### What this task involves
Nothing may be dropped or added when the entries below are copied.

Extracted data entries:
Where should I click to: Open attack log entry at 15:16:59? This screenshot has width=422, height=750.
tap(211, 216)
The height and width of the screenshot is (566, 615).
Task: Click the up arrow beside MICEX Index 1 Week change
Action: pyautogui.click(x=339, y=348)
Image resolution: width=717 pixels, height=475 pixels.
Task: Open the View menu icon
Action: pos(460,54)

### Response for this exercise
Where should I click to: Open attack log entry at 15:16:59? This screenshot has width=422, height=750.
tap(211, 216)
The height and width of the screenshot is (566, 615).
Task: Click the up arrow beside MICEX Index 1 Week change
Action: pyautogui.click(x=339, y=348)
Image resolution: width=717 pixels, height=475 pixels.
Task: Open the View menu icon
Action: pos(460,54)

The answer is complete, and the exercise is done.